*What you are asked to do:*
Where does the word "badge" appear in the data? Copy every line that holds it.

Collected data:
--- --- ---
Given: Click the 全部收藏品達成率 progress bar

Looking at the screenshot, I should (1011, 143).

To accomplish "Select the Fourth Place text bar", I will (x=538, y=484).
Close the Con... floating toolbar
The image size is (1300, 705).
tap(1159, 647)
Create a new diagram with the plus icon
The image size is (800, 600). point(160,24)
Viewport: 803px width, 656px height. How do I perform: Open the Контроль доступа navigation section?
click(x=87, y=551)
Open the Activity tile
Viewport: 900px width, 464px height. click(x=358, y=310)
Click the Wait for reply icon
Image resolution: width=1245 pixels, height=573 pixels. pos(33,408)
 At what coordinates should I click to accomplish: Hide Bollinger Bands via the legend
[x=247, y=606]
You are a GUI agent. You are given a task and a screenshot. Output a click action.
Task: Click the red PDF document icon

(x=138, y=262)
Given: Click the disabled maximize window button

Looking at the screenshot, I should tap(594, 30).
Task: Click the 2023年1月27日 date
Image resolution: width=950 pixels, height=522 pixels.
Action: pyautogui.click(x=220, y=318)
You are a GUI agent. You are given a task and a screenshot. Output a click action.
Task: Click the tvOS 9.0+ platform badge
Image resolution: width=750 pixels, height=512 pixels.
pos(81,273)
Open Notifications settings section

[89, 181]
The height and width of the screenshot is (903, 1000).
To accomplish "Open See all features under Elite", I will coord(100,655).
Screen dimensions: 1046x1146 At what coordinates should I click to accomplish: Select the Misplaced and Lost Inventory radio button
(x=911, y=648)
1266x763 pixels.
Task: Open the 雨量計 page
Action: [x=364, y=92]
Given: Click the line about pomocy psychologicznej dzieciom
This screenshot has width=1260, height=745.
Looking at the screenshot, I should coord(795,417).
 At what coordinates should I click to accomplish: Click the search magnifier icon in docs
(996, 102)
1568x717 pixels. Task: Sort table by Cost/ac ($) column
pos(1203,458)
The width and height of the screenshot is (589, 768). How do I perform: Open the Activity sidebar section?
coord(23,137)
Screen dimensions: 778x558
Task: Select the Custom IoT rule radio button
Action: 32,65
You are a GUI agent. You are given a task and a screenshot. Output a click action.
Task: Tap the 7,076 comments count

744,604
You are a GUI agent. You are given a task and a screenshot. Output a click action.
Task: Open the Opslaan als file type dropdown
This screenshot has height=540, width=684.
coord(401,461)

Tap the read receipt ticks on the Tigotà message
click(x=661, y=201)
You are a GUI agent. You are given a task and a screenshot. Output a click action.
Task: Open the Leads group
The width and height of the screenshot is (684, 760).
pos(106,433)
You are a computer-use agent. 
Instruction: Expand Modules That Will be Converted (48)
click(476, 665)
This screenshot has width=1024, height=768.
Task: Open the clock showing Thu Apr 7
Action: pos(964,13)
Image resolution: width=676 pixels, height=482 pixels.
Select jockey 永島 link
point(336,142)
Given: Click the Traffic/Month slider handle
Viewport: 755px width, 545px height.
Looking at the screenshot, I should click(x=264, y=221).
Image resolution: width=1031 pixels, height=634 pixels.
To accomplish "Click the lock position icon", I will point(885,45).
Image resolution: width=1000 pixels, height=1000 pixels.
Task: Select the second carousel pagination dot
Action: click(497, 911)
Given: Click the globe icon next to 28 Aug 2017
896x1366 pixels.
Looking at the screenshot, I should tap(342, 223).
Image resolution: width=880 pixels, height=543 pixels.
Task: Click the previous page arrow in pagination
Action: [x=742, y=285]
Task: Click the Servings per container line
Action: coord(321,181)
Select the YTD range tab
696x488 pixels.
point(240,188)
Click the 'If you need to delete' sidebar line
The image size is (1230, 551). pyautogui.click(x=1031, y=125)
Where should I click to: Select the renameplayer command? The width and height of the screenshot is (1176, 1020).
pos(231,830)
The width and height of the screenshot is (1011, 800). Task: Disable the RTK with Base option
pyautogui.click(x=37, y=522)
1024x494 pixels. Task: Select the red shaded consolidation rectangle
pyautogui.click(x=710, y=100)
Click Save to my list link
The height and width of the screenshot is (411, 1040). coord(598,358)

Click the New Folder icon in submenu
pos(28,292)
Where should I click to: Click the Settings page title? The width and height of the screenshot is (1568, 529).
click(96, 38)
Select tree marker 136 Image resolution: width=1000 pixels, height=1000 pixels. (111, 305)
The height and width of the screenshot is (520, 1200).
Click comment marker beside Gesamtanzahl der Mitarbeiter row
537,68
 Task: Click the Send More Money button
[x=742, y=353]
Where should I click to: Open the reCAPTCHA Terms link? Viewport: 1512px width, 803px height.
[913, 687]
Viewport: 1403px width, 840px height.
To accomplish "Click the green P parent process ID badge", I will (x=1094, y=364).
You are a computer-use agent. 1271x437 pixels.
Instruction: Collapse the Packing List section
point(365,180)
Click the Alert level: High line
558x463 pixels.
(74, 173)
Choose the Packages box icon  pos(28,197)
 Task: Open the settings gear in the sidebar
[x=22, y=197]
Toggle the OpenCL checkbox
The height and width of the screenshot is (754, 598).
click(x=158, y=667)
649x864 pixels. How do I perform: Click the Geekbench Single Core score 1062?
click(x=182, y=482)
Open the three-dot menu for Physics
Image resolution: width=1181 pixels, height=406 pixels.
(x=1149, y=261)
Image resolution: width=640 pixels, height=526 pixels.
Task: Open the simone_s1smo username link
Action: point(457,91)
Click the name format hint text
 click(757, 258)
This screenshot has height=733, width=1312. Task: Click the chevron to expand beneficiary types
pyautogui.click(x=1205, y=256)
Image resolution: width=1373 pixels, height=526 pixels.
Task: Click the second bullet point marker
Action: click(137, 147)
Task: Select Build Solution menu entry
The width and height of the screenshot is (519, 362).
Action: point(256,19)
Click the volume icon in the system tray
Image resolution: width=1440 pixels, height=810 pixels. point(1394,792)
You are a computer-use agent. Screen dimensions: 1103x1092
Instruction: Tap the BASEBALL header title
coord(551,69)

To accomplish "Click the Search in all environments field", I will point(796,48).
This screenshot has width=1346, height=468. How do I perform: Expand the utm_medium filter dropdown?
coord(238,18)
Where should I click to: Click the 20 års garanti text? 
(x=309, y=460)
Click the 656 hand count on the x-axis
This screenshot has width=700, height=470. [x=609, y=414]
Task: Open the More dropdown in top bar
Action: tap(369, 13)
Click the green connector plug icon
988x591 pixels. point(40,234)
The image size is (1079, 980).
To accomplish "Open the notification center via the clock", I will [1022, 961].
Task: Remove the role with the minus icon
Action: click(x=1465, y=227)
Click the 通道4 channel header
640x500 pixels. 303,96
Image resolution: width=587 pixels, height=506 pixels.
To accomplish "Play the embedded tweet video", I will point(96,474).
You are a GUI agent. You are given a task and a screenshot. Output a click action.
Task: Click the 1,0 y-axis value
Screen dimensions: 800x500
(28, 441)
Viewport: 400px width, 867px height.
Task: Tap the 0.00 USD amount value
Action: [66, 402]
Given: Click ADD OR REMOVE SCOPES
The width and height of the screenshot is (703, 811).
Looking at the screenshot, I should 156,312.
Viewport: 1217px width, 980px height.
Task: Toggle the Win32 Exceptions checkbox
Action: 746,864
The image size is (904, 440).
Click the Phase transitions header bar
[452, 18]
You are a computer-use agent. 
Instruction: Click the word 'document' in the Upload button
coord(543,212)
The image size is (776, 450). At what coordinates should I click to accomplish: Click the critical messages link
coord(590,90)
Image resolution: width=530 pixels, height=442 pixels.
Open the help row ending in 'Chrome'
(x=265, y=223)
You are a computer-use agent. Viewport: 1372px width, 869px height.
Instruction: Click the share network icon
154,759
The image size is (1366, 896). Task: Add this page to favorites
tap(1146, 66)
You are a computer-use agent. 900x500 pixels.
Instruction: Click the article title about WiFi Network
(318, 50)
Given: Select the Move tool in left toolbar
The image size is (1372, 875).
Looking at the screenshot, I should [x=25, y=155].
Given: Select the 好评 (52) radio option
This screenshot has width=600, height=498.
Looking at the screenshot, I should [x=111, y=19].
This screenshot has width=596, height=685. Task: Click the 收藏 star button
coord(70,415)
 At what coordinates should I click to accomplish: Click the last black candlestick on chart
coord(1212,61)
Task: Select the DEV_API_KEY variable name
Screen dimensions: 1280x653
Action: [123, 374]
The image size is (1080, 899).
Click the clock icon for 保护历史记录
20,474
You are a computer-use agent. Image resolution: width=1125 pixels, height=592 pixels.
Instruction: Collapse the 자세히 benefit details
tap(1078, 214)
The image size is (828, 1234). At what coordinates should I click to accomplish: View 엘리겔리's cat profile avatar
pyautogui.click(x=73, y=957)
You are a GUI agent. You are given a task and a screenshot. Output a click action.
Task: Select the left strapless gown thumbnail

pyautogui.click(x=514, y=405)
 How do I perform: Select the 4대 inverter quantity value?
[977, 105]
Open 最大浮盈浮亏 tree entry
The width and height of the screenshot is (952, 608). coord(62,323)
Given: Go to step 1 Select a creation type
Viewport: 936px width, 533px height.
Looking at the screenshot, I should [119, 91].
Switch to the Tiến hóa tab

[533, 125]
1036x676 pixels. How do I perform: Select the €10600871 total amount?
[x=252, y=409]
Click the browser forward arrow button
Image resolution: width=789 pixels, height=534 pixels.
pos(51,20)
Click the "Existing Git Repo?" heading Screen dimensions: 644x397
--- --- ---
*Reply:*
Task: Click the tvOS 9.0+ platform badge
To accomplish "Click the green P parent process ID badge", I will (x=1094, y=364).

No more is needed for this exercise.